• Given instruction
Copy the rows from the line containing "Given: Click the Appointment" to the line containing "pos(480,395)", including both of those lines, and leave out the pictures.

Start Records for processing

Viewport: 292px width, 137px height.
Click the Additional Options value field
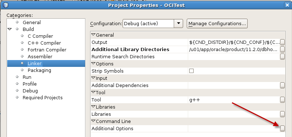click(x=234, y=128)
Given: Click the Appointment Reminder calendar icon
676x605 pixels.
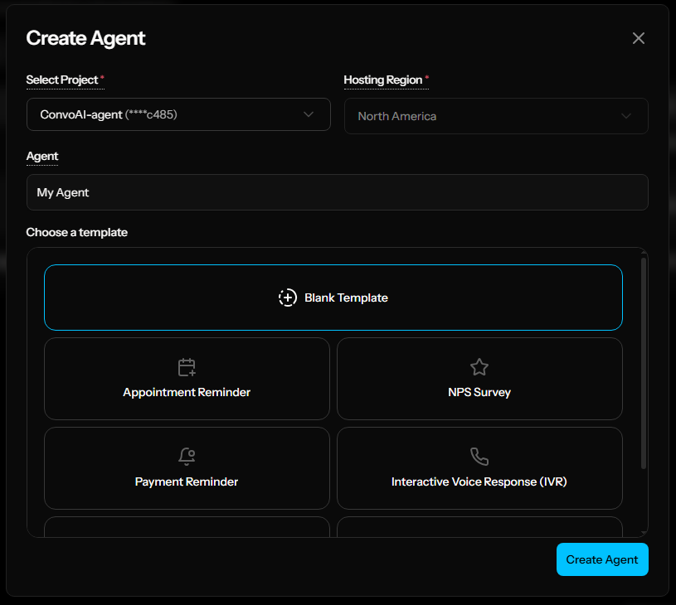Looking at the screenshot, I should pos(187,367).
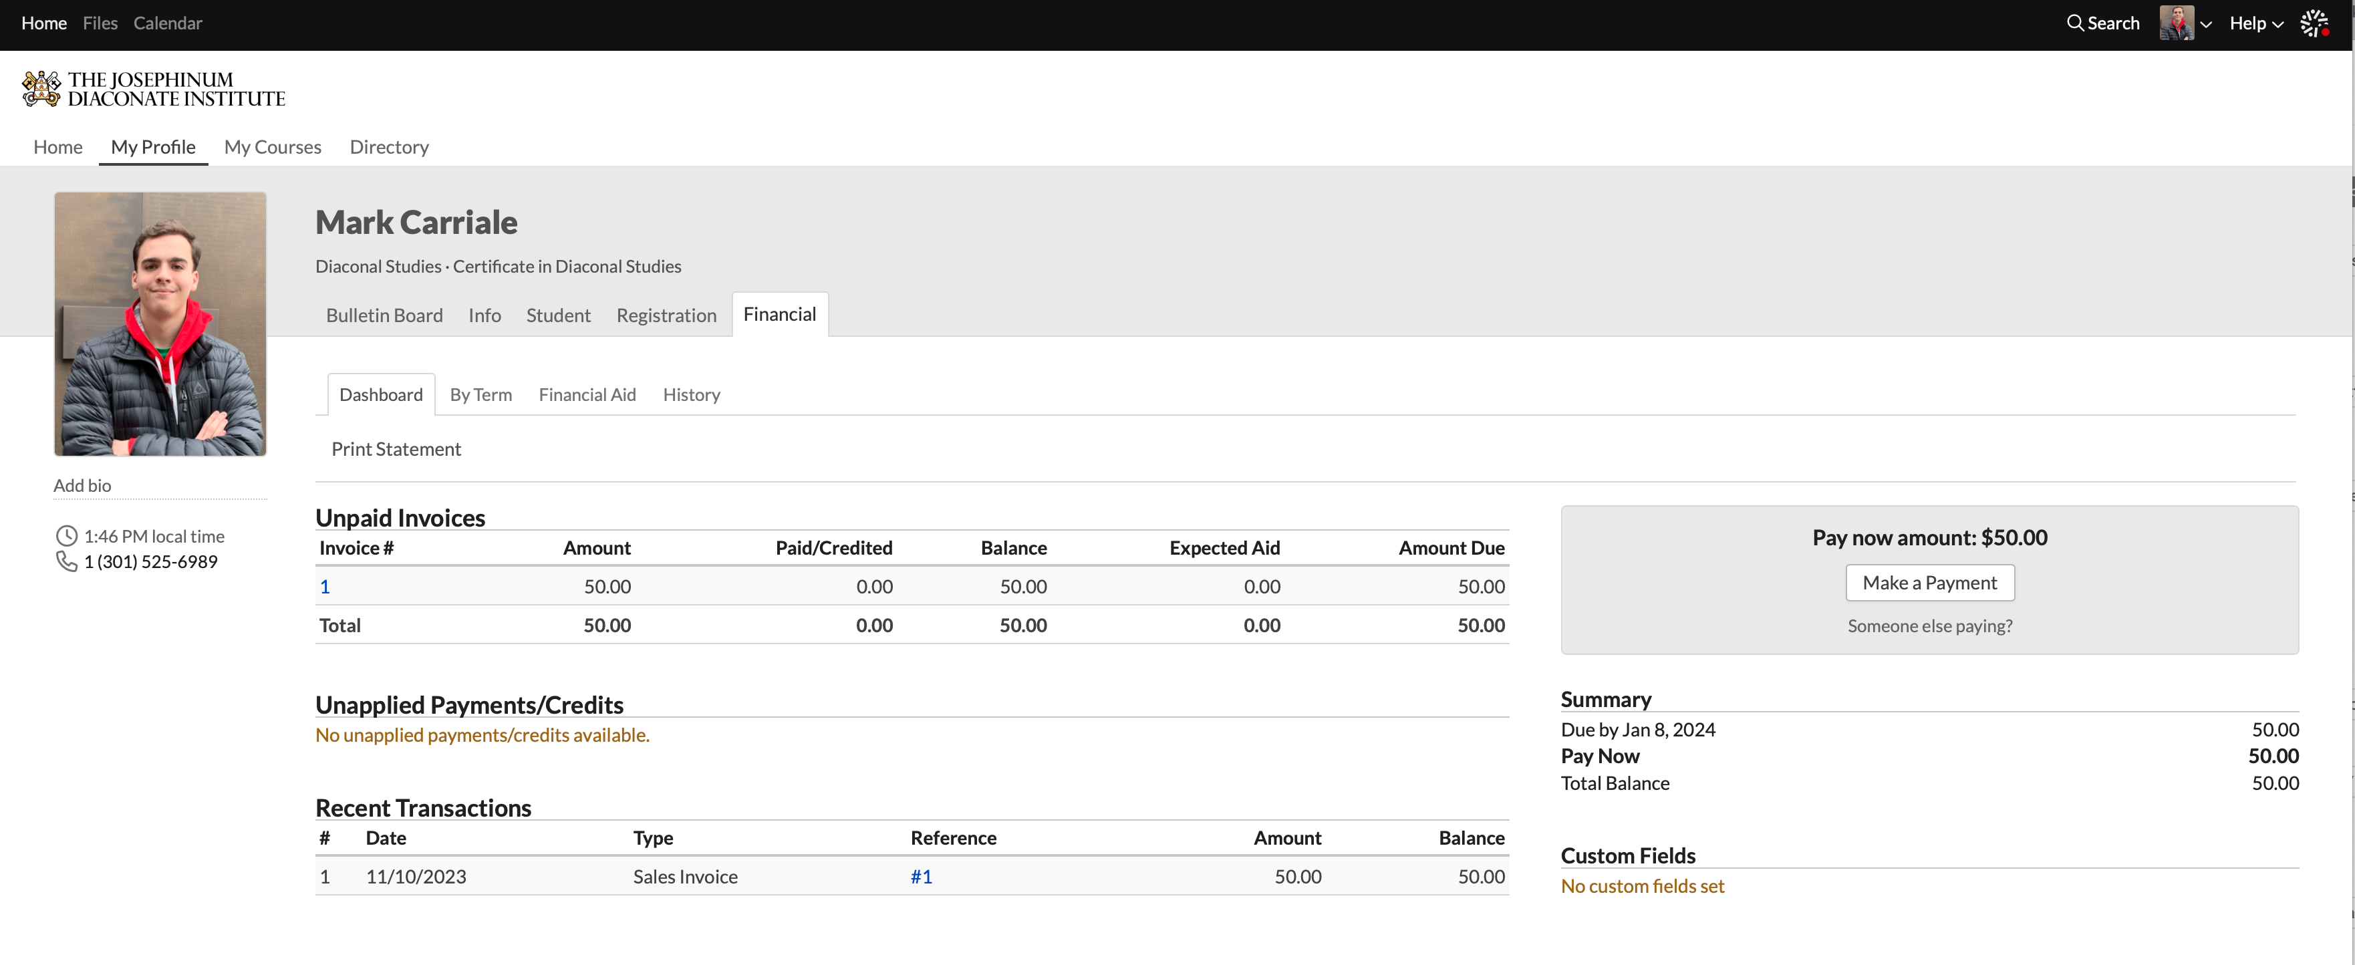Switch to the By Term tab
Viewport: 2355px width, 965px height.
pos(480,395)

End Records for processing
Start Records for processing

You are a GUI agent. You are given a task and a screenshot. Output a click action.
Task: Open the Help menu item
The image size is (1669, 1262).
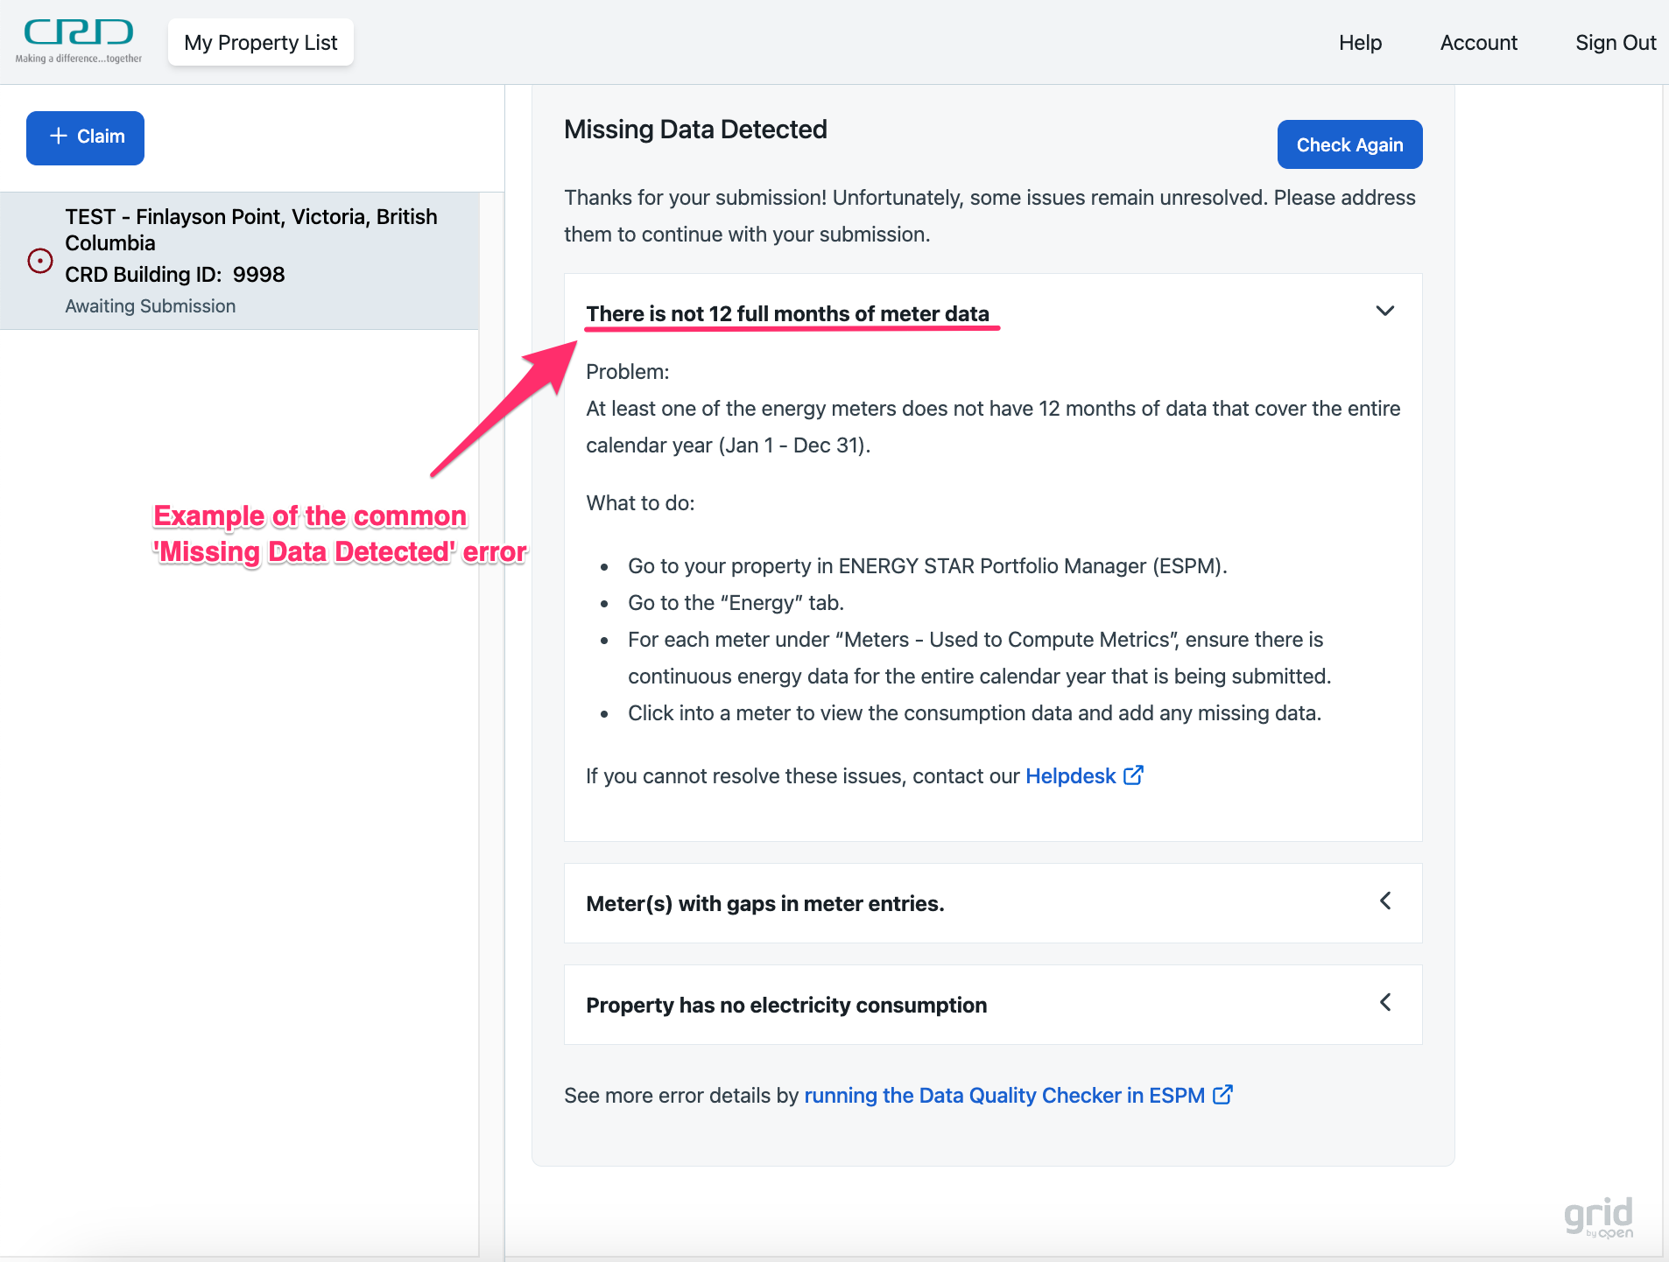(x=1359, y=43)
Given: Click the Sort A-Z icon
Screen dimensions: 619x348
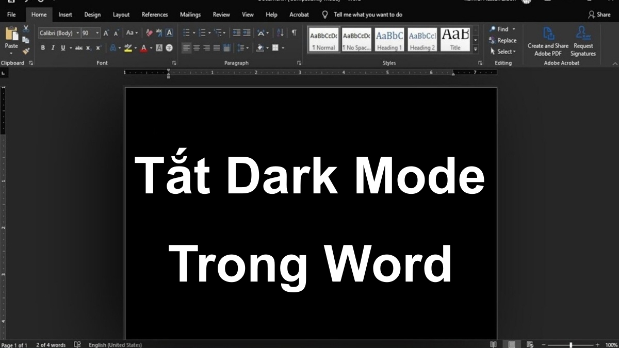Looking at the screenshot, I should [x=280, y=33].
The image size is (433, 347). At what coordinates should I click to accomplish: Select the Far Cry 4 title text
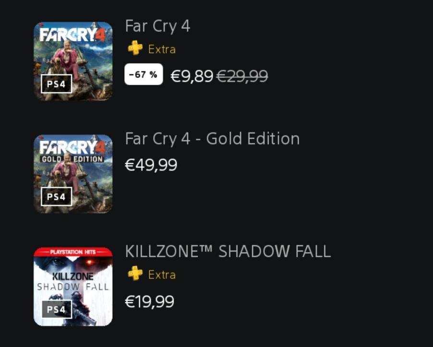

End Records for processing

• Completed task
Given: Click the Appointment Reminder calendar icon
676x605 pixels.
Looking at the screenshot, I should pos(187,367).
Switch to the By Term tab
Viewport: 2355px width, 965px height.
pos(480,395)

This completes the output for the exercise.